From: olafBuddenhagen
Subject: Re: Resource Revocation
Date: Thu, 2 Aug 2007 20:22:00 +0200
User-agent: Mutt/1.5.16 (2007-06-11)


On Fri, Jul 13, 2007 at 05:16:08PM +0200, Neal H. Walfield wrote:

> Just as we have activities assign preferences to composite activities,
> we can provide a mechanism to allow activities to assign preferences
> to pages.  We can also assign policies to pages. For instance, instead
> of sending a page to backing store, the application may mark a page as
> discardable.  If such a page is chosen for eviction, it should simply
> be freed.  (In this case, a fault needs to be triggered on the next
> access.)  This strategy removes the major source of destructive
> interference: the scheduler no longer waits on the task; the task acts
> beforehand on its own initiative or it reacts to a signal (not a
> request).

I'm not sure I fully understand your proposal; but it may be quite
ironic in some sense...

When I first saw some mention of market-based resource management (in
the context of Hurd/L4), there were very few details, and I thought up
some stuff on my own. My idea was that every task assigns priorities to
all it's physical pages. (In the market model, the maximum rent it's
willing to pay.) Whenever there is memery pressure in the system, the
rent goes up. A central pager then checks all tasks for pages with a
priority below the current rent, and evicts these.

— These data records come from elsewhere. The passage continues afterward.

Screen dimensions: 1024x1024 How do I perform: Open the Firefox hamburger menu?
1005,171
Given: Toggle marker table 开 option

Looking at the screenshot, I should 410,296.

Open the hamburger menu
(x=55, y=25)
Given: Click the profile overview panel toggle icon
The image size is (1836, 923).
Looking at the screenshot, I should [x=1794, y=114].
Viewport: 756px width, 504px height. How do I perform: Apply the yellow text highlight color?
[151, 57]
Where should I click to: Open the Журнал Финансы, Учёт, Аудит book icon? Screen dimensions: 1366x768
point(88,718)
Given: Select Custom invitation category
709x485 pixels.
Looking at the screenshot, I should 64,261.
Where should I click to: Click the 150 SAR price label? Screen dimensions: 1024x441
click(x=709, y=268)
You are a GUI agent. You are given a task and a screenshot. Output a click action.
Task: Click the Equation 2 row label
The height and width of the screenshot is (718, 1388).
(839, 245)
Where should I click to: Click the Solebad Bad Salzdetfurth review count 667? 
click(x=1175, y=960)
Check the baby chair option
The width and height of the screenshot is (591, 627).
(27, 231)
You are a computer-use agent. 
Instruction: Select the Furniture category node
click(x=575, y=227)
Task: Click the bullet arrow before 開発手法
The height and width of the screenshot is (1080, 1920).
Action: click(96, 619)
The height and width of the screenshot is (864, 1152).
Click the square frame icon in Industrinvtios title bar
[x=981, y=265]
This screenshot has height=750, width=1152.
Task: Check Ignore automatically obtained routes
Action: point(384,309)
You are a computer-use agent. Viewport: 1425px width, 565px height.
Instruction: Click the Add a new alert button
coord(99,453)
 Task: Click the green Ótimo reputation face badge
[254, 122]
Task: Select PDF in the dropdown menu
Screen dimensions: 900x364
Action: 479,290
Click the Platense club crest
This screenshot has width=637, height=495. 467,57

Leaving the market stuff aside, this just means that tasks assign
priorities to their own pages, and a central pager evicts pages based on
these priorities when there is memory pressure.

I was quite sceptical about this design myself, fearing that it might
require too much management for the tasks to assign (and constantly
reassign as demand changes) page priorities, and for the pager to find
the current lowest-priority pages.

Later I learned that your original design was totally different: Tasks
simply get a certain number of physical pages (determined by a
market-based approach or some other rules), and have to do self-paging
within these. The number of available pages changes from time to time,
and the task has to adapt to that. (Where reducing the amount of pages
requires immediate action.)

While self-paging is appealing in a hurdish sense (it allows endless
flexibility changing the implementation), I never really warmed up to
it, because of the problems you described above with explicit
revocation, and suboptimal resource usage due to lack of a global

Last year you proposed a design where a global pager would evict pages
when the number of pages available to a task is reduced due to memory
pressure; but otherwise tasks have full control over paging by deciding
what happens on a page fault. This looked like a quite promising
compromise: Avoiding the problems of explicit revocation, but still
leaving very much flexibility.

Now you are proposing a design which -- unless I misunderstood your
description -- seems pretty much the same as my original idea. Could you
confirm whether this is indeed the case? And if so, how do you want to
implement it, to avoid too much management overhead?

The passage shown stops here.